Mealy was asked whether, if Palm Coast were to allow dispensaries, she would change her mind about opening up the city, as the fear of it becoming pot central would have evaporated. “That would allay my fears somewhat,” Mealy said, “but I’m really looking to the state to say, this was not the way this should have gone. I guess I’m waiting for John Morgan to step up.”
The expectation of Morgan’s actions is perplexing, given Morgan’s favoring of more, not less, permissive approaches to pot. (Morgan is expected to run for governor in 2018.)
The Flagler Beach City Commission is not necessarily of one mind on medical pot. Rick Belhumeur was initially unsure how to take the ordinance, but on reflection, he said: “Maybe people are thinking they’re afraid people are going to swarm Flagler Beach to buy their pot, but that’s not what it is. If it was smokable stuff then maybe that would be different but I don’t totally understand the reasoning behind it.”
He then drew on personal knowledge to defend dispensaries: “Somebody would have to give me a really, really good reason not to, but I don’t think I’d be against it,” he said, referring to allowing dispensaries. He then spoke of a Vietnam veteran he knows in town and the veteran’s use of marijuana. “That’s how he gets through everyday,” Belhumeur said. “Of course he burns his. But I just leave him alone. He was a radio man in Vietnam, I just can’t envision what he’s been through. They were the Number One targets, take the radio man out, so that was kind of before all this PTSD stuff.

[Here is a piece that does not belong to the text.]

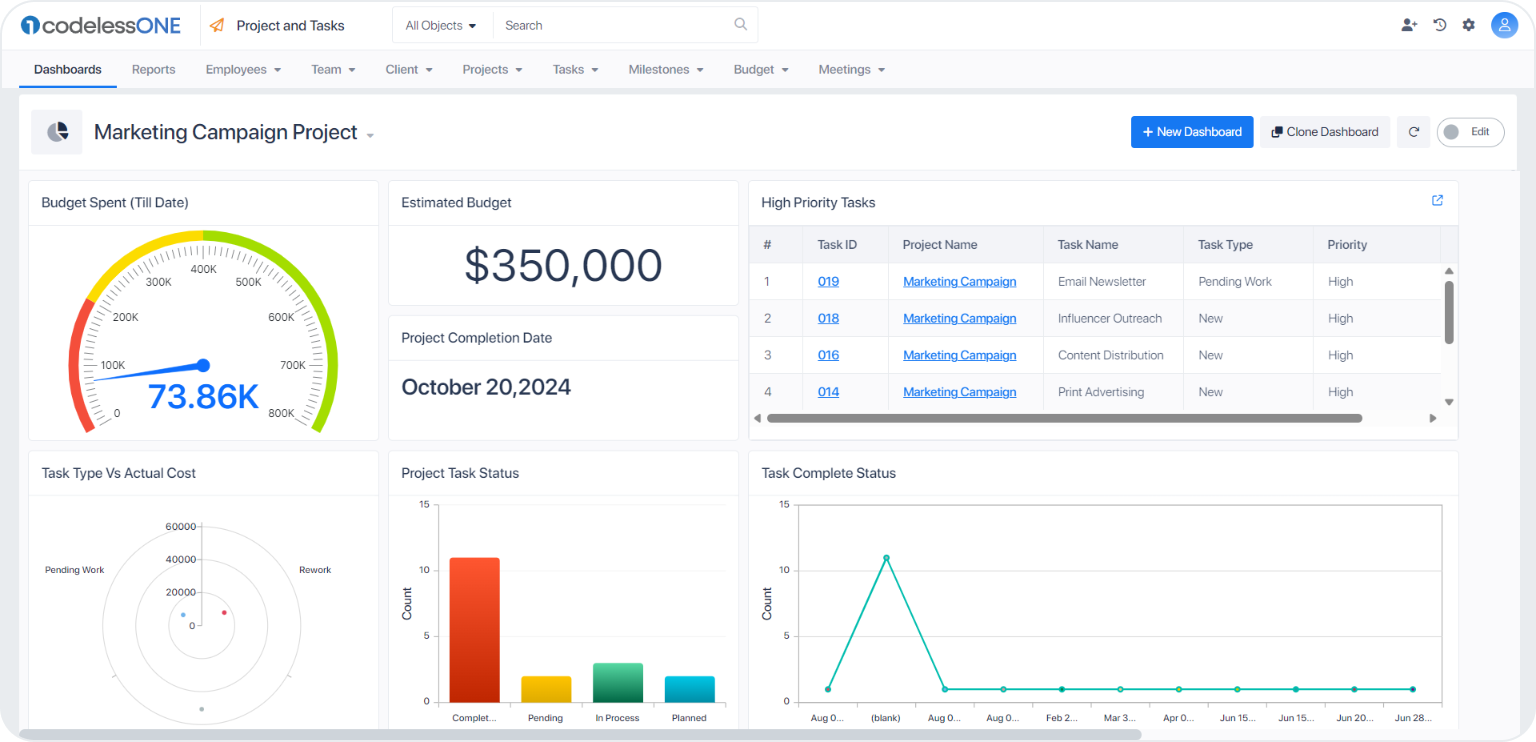Expand the All Objects dropdown
The height and width of the screenshot is (742, 1536).
pos(441,25)
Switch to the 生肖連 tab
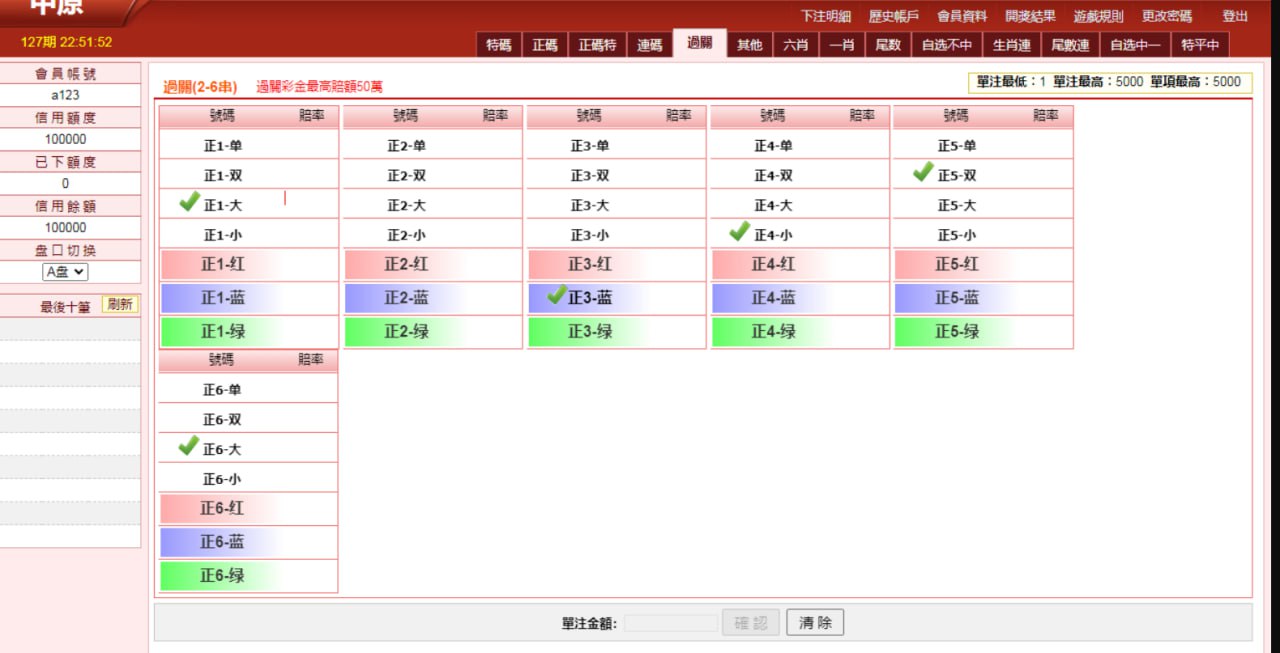The height and width of the screenshot is (653, 1280). [1011, 45]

People didn’t come back from Vietnam with that as an excuse, although they went through the same scenario of not worse. I can’t imagine walking through a jungle and being scared with every step you take. But he’s got medical issues related to Agent Orange and his leg has kind of crippled up, so he really has pain issues. Something like that would be good for him, he wouldn’t have to break the law and go buy his burnable pot.”
Eric Cooley, owner of the Flagler Beach 7-Eleven, a near-permanent presence at city government meetings and civic and volunteer initiatives, many of them of his own making, spoke to the planning board of his opposition to the proposed ordinance, noting some of the tobacco and alcohol products on sale at his store can be more harmful than medical pot.
Asked about the proposal today, he said he was compelled to address the matter from a moral perspective. “First,” he said, “there is no logical reason to ban a medicine that has been approved by both doctors and voters and is tightly regulated by the government. There simply is no risk involved to justify this ordinance. The state gave local municipalities the ability to regulate these in the same manner as a pharmacy, which makes sense. This industry is designed to bring cures to folks with debilitating medical conditions. To make these individuals travel in order to get the cures they need is counter-productive and that would leave many of the people needing this under undue hardships. In addition Flagler Beach voted for this item so it is imperative our elected officials remember it is their job to adhere to the will of the people. This topic is not about what five people sitting up front want. This topic has already been debated and voted on. Marching orders where put in place when the November election closed.”